═══ Page extract
Invisible Women // Caroline Criado Perez Exposing data bias in a world designed for men

Although Invisible Women supplies women with an enormous cache of ammunition to use to fight for justice at home and at work, the people who really need this book are men.

I say this after a conversation about the book with a female friend who said that she found the book rather repetitive: each chapter—excellent in isolation—drills home the same central idea over and over and over again: that there is a systematic gender data gap that not only inconveniences women, but actually kills them.

I observed that repetition into submission is exactly what men will need before they’ll get the message.

I imagine that a lot of women will find Perez’s barrage of statistics tremendously validating, but I don’t think many women will be surprised to learn that, globally, females do twice the unpaid childcare work and four times the unpaid housework compared to their male counterparts.

Nor will it comes as a surprise to women that this unpaid care work, irrefutably essential for the smooth running of society, is not accounted for when designing transport systems, workplaces and public services. Bus routes that don’t connect the places women need to go, insufficient and poorly paid care leave, a tax regime that penalises women’s economic activity.

None of this will come as a surprise to any human woman—and that’s kind of the point of the book.

The gender data gap is there because fifty percent of data isn’t collected and fifty percent of stories aren’t told. The pervasive ‘default male’ approach scientific research, product design, news media and the arts means that, most often, women simply aren’t consulted.

I could rant on, but I’ll leave you with one powerful contrast that nimbly demonstrates the yawning gap between women’s experience and the design of our societies.
══════
* **Set task 1**
In the review of Invisible Women, how does the amount of unpaid housework women do globally compare with men's?
* **Set task 2**
Carry on the review of Invisible Women from its final sentence.
═══ Data supplied
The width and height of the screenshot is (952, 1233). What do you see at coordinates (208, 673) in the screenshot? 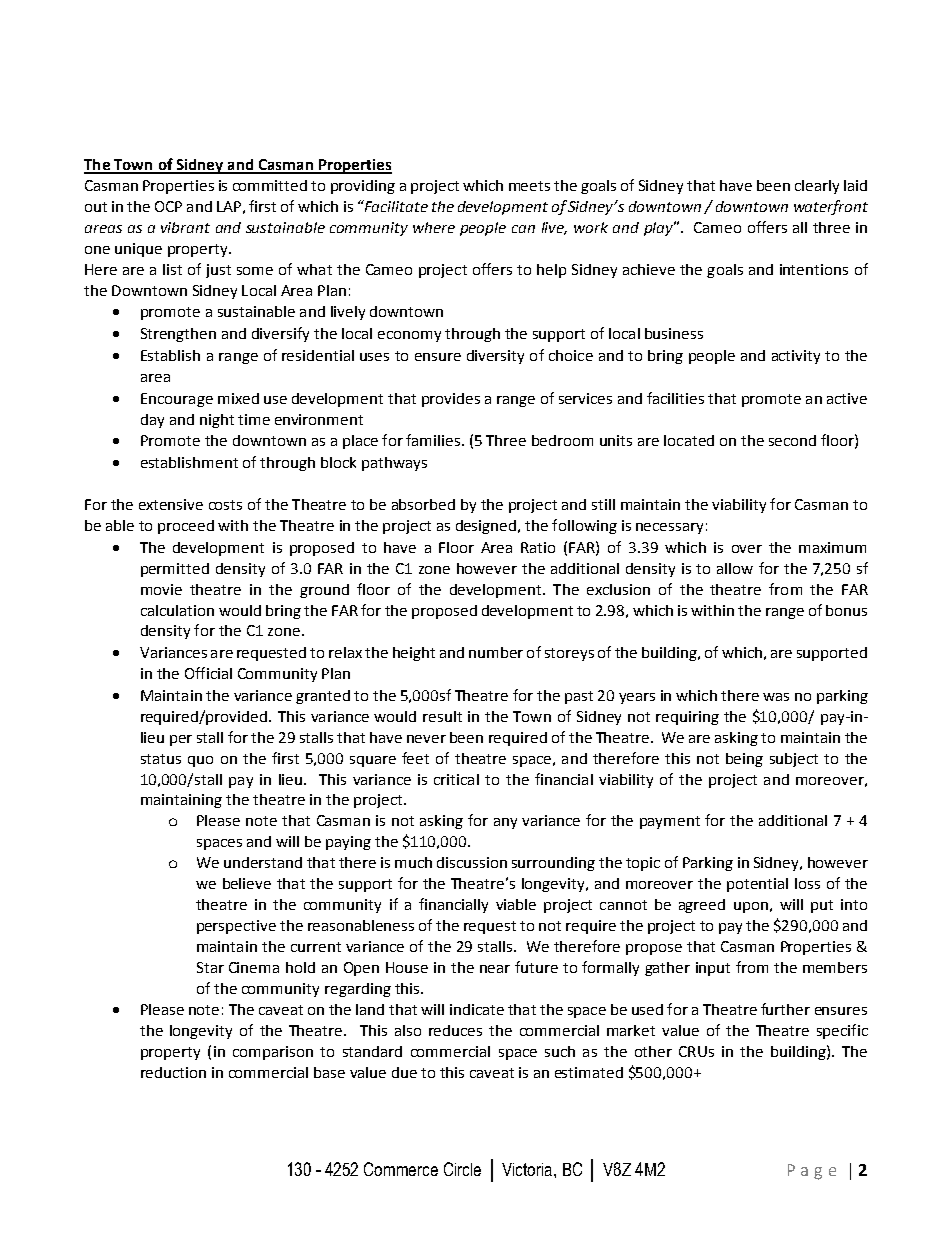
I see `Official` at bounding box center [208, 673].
══════
═══ Data supplied
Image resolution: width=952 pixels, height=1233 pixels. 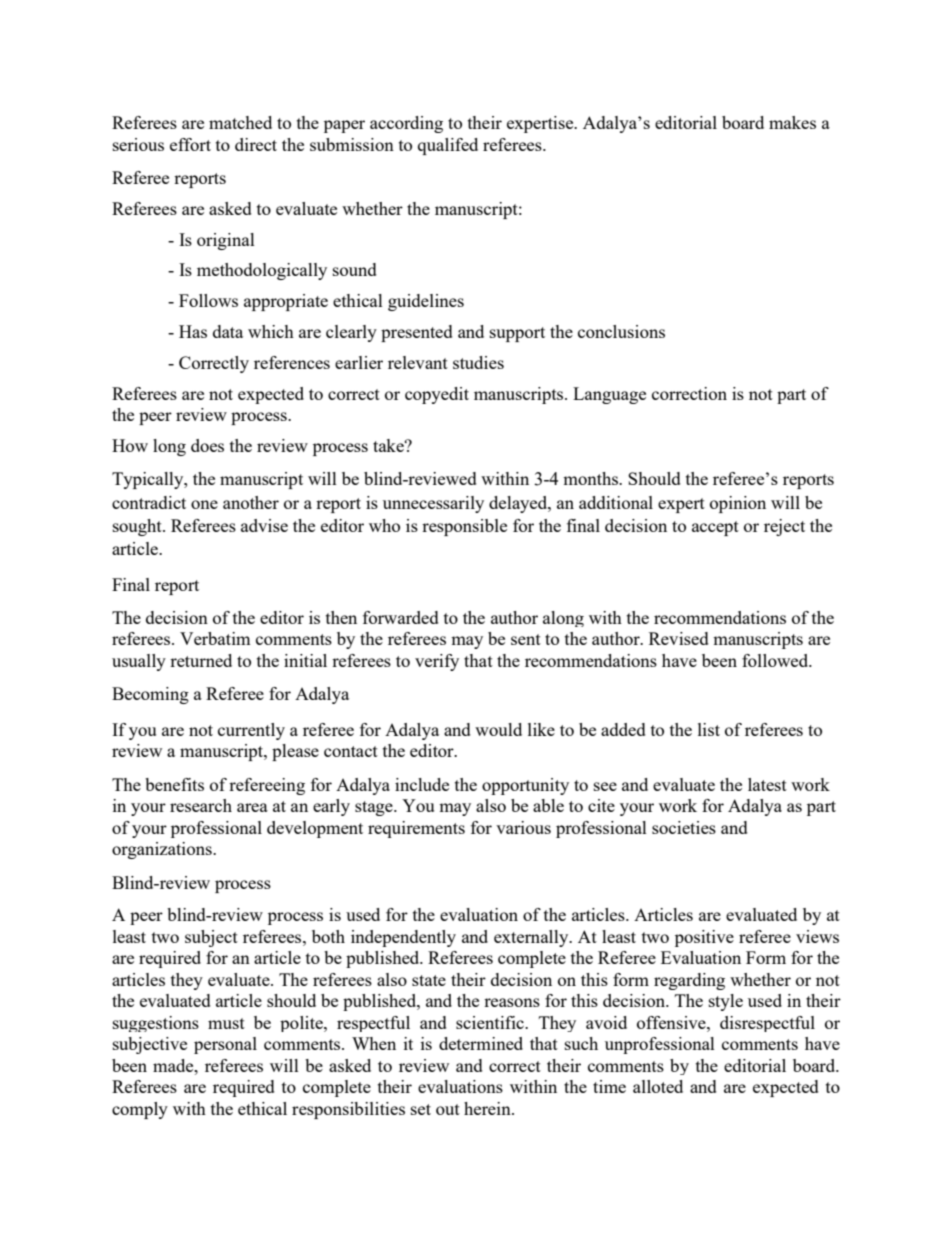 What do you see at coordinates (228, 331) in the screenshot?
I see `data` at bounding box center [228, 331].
══════
* **Exercise answer 1**
Women do four times the unpaid housework that men do.

* **Exercise answer 2**
‘Staring, touching, groping, ejaculation, exposing genitalia and full rape’: women get sexually harassed on public transport. A lot. A 2016 survey of 6,000 French women found that 90 percent had been victims of sexual harassment while travelling on public transport.

From conversations with female friends, I knew that men had a serious problem with sexual violence on public transport, but I had never truly grasped the extent of our problem. I’m beginning to now.

The powerful contrast that Perez draws is this: although I’m better informed about sexual violence against women on public transport, I still have no idea how to go about reporting this criminal behaviour. For a violation so serious and affecting so many people, I have never once seen any public information posters or heard any announcements telling victims and witnesses what to do.

This lack of clear information goes part way to explaining why, according to Transport for London’s estimates, ‘90% of unwanted sexual behaviour on London transport goes unreported’.

On the other hand, as Perez points out:

Most authorities seem to have managed to install clear signage about what to do in the event of spotting a suspicious package.

In the case of the UK’s ‘See it, say it, sort it’ anti-terrorism campaign, with its frequent loud announcements at every train station and on every train, it’s almost impossible to evade knowledge of what to do.

I would love to compare the number of victims of sexual violence with the number of victims of terrorist attacks on public transport over the past ten years. But I can’t because one of those statistics only affects women and thus isn’t properly collected.

Rather than terrifying the populace about the occasional abandoned backpack, our society would be much better served by public information campaigns that aim to eliminate the constant daily abuse suffered by half our population.

Tonight is World Book Night. Men: do yourself a favour and buy Invisible Women.

~

Thanks to G.C. and N.C. for the inspiration.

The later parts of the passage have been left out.